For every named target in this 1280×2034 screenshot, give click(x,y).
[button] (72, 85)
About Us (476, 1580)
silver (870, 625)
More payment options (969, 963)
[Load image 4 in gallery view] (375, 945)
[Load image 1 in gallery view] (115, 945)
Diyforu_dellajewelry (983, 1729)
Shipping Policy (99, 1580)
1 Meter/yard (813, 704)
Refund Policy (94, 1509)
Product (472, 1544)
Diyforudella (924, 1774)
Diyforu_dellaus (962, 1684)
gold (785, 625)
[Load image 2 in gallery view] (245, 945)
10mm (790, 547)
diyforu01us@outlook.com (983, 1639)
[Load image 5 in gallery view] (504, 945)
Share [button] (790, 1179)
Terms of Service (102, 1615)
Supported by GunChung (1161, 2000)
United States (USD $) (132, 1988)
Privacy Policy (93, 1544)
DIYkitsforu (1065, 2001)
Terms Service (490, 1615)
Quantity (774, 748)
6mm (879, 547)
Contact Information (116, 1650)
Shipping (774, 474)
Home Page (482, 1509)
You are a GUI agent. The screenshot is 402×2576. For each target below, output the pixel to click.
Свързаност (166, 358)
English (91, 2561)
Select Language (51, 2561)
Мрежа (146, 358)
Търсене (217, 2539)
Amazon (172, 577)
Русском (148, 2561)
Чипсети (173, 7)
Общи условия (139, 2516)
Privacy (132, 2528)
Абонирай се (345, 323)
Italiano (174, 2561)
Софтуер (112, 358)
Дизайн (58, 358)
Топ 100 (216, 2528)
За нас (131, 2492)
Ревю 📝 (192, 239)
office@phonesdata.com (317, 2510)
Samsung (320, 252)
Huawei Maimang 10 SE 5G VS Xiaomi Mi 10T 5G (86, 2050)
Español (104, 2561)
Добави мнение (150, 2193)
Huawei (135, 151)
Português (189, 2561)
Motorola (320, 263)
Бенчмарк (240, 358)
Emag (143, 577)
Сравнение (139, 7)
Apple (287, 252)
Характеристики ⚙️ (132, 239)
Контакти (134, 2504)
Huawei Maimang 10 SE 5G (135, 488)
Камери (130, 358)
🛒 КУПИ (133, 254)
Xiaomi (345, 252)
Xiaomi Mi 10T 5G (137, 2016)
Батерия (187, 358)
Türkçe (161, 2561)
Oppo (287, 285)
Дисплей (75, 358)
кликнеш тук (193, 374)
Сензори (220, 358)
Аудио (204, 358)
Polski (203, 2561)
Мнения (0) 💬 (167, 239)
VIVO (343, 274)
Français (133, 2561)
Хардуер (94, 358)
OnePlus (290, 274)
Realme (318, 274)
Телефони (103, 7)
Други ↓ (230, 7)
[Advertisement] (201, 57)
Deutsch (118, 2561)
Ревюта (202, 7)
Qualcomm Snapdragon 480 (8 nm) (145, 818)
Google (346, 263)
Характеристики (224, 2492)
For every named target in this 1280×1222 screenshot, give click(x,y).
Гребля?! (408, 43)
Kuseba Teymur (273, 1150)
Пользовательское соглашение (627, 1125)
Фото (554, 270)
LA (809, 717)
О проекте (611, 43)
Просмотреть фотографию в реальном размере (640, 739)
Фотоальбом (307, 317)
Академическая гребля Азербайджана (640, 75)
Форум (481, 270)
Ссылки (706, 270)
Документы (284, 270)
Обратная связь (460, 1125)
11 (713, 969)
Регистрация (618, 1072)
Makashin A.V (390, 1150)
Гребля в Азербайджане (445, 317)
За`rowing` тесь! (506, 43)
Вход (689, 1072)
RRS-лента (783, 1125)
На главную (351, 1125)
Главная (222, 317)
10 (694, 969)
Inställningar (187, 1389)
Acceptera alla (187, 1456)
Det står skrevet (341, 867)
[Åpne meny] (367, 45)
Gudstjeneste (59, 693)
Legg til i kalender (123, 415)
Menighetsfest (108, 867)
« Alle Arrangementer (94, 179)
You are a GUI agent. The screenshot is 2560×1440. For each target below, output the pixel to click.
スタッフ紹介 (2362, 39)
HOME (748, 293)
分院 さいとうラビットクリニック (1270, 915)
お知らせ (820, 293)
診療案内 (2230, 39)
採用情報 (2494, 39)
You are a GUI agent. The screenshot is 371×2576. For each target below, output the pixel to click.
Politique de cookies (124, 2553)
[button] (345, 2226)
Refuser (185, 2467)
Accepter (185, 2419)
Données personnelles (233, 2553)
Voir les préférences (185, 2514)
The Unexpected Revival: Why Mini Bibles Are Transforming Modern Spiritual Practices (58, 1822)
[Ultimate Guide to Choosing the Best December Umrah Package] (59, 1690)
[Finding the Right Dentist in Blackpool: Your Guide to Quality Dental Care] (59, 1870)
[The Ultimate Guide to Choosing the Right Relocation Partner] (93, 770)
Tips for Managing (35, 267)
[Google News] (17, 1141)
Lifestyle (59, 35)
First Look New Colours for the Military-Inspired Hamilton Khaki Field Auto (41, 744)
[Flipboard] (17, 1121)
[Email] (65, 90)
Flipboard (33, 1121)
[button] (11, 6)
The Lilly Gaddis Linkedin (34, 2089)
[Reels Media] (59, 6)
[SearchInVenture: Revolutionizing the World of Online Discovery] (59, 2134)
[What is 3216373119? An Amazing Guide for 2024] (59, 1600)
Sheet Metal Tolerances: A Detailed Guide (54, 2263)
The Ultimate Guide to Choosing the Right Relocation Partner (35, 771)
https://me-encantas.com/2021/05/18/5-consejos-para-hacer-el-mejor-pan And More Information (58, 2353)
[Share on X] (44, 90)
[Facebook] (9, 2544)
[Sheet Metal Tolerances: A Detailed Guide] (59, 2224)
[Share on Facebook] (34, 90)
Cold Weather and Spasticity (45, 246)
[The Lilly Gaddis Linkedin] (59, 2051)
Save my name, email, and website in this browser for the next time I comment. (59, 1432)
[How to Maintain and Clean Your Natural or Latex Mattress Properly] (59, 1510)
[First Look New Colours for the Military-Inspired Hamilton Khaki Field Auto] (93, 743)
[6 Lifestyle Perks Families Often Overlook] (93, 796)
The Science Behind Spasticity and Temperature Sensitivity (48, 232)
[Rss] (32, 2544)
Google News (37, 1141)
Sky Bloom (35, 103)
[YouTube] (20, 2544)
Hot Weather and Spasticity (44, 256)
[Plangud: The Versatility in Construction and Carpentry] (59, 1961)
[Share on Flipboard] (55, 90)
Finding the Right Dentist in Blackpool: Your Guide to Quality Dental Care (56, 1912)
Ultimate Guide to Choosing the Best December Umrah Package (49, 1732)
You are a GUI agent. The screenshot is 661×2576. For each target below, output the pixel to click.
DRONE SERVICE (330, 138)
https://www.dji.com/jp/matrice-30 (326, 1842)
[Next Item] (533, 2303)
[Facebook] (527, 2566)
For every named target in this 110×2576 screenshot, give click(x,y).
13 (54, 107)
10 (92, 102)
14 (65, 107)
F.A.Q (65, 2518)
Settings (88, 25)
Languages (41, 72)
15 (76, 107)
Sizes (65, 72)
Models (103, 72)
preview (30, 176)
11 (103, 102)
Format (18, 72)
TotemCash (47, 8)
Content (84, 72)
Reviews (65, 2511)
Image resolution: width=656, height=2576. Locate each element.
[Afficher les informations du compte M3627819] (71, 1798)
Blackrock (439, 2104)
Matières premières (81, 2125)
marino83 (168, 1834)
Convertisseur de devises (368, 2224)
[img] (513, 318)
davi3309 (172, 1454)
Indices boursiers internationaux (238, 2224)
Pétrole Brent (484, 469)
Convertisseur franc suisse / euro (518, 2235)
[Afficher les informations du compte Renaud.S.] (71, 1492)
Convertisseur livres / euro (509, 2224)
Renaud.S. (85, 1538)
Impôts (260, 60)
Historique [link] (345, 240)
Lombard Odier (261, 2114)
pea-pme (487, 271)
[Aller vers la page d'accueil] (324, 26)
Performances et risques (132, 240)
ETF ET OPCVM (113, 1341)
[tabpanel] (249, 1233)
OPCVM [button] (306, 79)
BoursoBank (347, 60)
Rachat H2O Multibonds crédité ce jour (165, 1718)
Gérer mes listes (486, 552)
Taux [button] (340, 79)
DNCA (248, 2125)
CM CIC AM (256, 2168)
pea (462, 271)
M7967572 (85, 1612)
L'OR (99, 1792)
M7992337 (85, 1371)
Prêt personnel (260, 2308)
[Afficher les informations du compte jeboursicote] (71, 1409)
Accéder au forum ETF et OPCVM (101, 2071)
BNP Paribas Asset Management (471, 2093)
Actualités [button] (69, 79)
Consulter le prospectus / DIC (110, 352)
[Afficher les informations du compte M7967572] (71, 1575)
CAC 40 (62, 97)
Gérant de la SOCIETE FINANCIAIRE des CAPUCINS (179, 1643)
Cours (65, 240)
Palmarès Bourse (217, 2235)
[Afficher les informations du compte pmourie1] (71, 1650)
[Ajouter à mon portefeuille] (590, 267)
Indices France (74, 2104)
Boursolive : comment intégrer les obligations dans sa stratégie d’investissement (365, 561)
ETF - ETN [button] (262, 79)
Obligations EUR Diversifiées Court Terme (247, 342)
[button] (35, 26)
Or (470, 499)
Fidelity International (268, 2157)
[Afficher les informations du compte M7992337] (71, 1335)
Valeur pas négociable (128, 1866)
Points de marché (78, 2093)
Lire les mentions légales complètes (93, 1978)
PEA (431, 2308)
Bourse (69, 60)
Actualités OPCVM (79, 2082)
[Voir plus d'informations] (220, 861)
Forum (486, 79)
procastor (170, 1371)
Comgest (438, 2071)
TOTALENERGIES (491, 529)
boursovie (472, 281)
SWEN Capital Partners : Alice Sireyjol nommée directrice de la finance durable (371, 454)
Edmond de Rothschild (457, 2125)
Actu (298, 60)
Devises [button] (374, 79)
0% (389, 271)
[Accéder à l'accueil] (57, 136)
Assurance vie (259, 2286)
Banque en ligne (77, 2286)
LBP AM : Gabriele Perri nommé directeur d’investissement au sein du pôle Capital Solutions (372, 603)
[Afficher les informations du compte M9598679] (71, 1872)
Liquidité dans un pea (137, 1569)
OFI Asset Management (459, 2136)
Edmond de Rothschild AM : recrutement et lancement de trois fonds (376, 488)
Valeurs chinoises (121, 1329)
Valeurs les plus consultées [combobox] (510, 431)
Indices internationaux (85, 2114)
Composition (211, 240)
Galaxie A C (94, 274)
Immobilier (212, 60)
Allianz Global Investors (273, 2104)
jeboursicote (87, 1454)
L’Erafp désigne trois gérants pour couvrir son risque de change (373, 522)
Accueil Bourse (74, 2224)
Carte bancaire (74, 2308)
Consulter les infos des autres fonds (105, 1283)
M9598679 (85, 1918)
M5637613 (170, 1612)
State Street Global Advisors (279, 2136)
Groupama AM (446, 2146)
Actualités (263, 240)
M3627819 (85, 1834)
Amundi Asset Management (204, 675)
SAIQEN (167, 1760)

[REQUIREMENT]:
Output all lines from the beginning of the data up to the line holding "Español (104, 2561)", that line included, exactly as written.

[EXPECTED ANSWER]:
For every named target in this 1280×2034 screenshot, give click(x,y).
[button] (72, 85)
About Us (476, 1580)
silver (870, 625)
More payment options (969, 963)
[Load image 4 in gallery view] (375, 945)
[Load image 1 in gallery view] (115, 945)
Diyforu_dellajewelry (983, 1729)
Shipping Policy (99, 1580)
1 Meter/yard (813, 704)
Refund Policy (94, 1509)
Product (472, 1544)
Diyforudella (924, 1774)
Diyforu_dellaus (962, 1684)
gold (785, 625)
[Load image 2 in gallery view] (245, 945)
10mm (790, 547)
diyforu01us@outlook.com (983, 1639)
[Load image 5 in gallery view] (504, 945)
Share [button] (790, 1179)
Terms of Service (102, 1615)
Supported by GunChung (1161, 2000)
United States (USD $) (132, 1988)
Privacy Policy (93, 1544)
DIYkitsforu (1065, 2001)
Terms Service (490, 1615)
Quantity (774, 748)
6mm (879, 547)
Contact Information (116, 1650)
Shipping (774, 474)
Home Page (482, 1509)
You are a GUI agent. The screenshot is 402×2576. For each target below, output the pixel to click.
Свързаност (166, 358)
English (91, 2561)
Select Language (51, 2561)
Мрежа (146, 358)
Търсене (217, 2539)
Amazon (172, 577)
Русском (148, 2561)
Чипсети (173, 7)
Общи условия (139, 2516)
Privacy (132, 2528)
Абонирай се (345, 323)
Italiano (174, 2561)
Софтуер (112, 358)
Дизайн (58, 358)
Топ 100 (216, 2528)
За нас (131, 2492)
Ревю 📝 (192, 239)
office@phonesdata.com (317, 2510)
Samsung (320, 252)
Huawei Maimang 10 SE 5G VS Xiaomi Mi 10T 5G (86, 2050)
Español (104, 2561)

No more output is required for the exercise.